Find the line containing "Viewport: 1448px width, 1074px height.", then print it and each following line through the end of the records, exactly and with nothing added; leave out any pictures.

• DATA FOR THE TASK:
>>>>

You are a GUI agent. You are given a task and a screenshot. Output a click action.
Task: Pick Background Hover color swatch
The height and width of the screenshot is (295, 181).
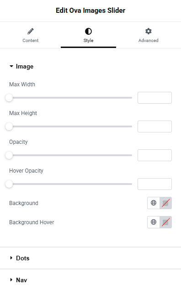165,222
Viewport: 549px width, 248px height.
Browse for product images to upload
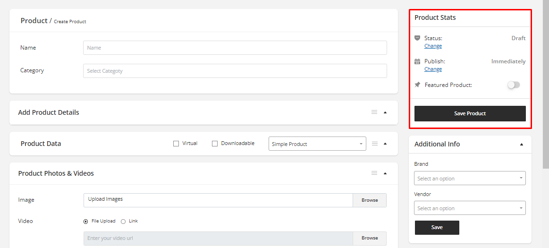point(369,200)
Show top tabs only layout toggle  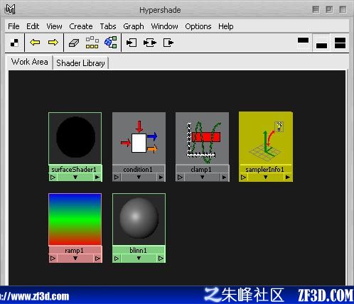point(303,43)

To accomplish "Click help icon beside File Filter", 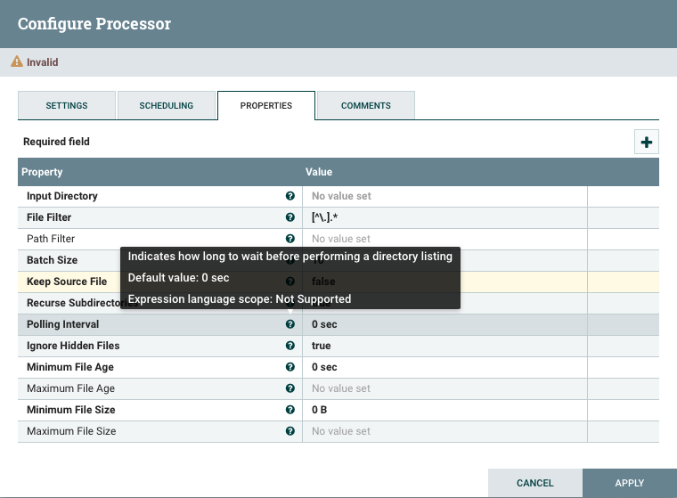I will coord(290,217).
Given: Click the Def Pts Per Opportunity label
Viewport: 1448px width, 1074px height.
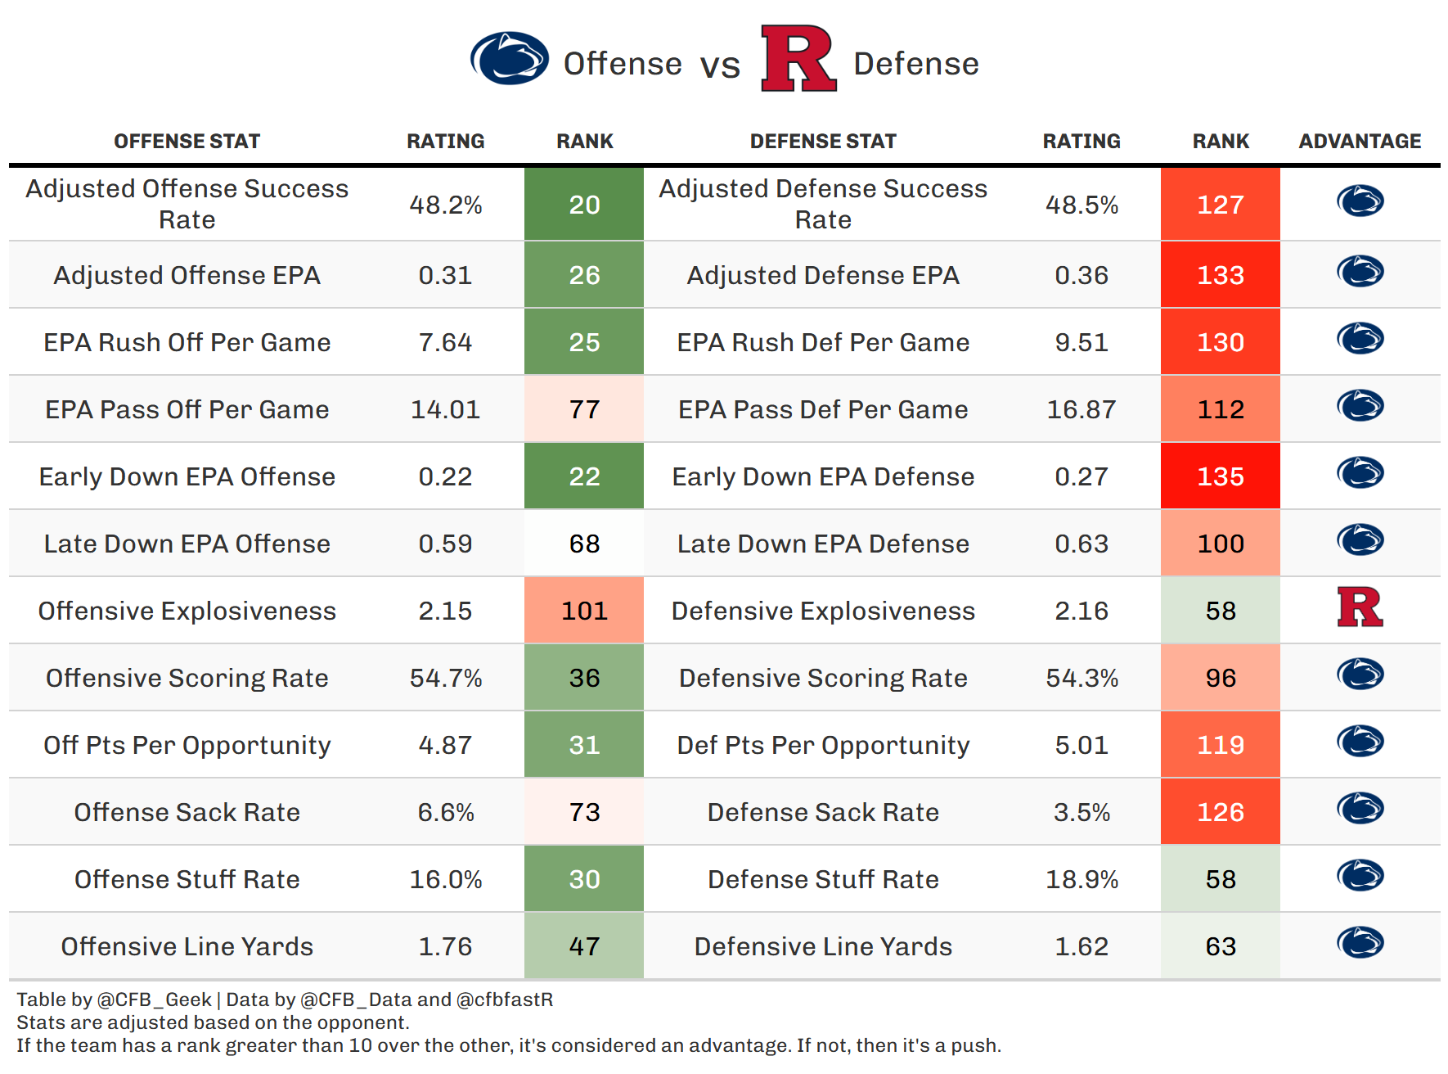Looking at the screenshot, I should click(823, 745).
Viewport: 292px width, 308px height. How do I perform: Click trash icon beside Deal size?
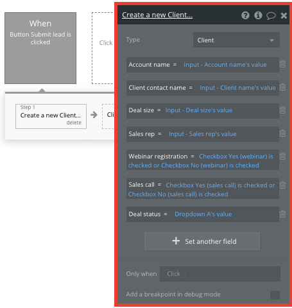tap(282, 110)
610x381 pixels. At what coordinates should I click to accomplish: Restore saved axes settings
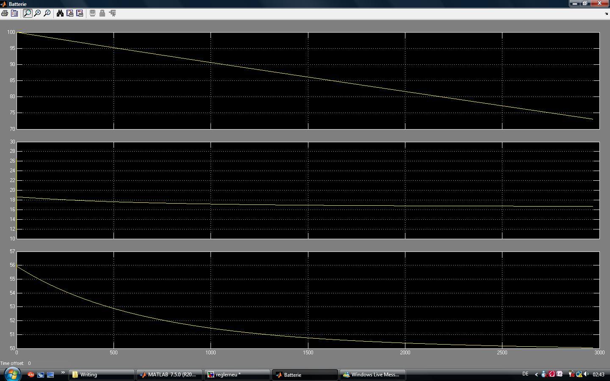pos(80,14)
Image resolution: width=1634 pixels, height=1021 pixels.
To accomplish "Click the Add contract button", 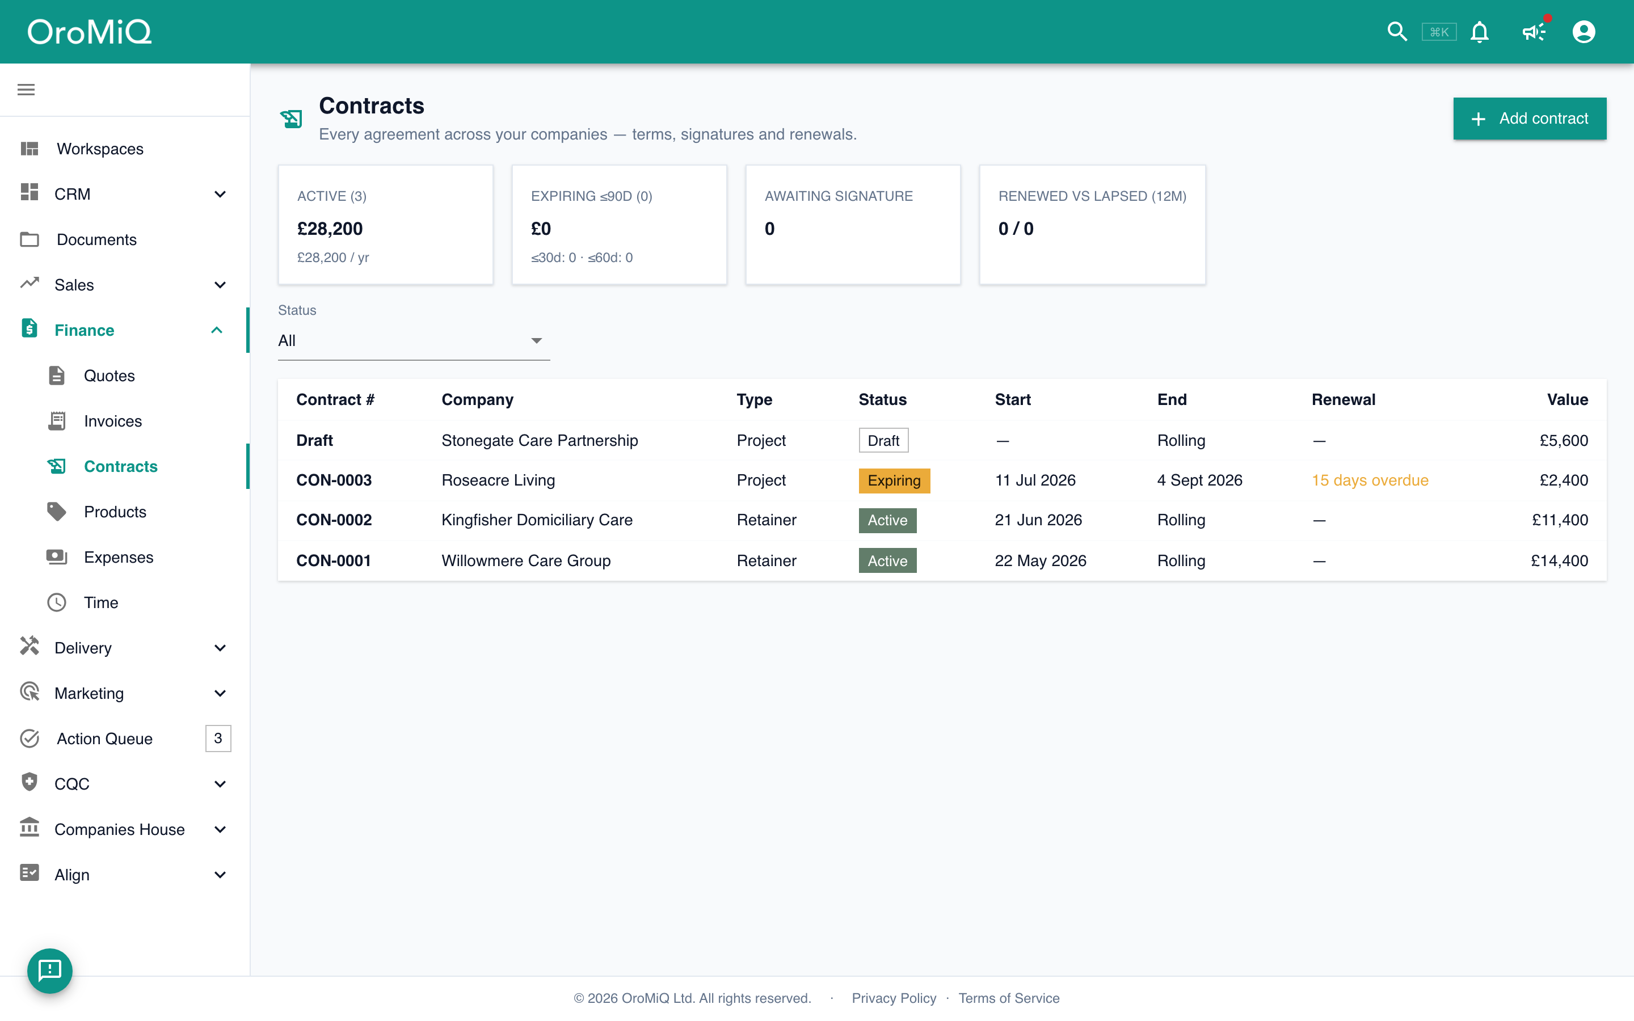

<<<<

• COMPLETED TASK:
Viewport: 1448px width, 1074px height.
Looking at the screenshot, I should click(823, 745).
Viewport: 292px width, 308px height. How do I perform: Click trash icon beside Deal size?
tap(282, 110)
610x381 pixels. At what coordinates should I click to accomplish: Restore saved axes settings
pos(80,14)
Image resolution: width=1634 pixels, height=1021 pixels.
To accomplish "Click the Add contract button", 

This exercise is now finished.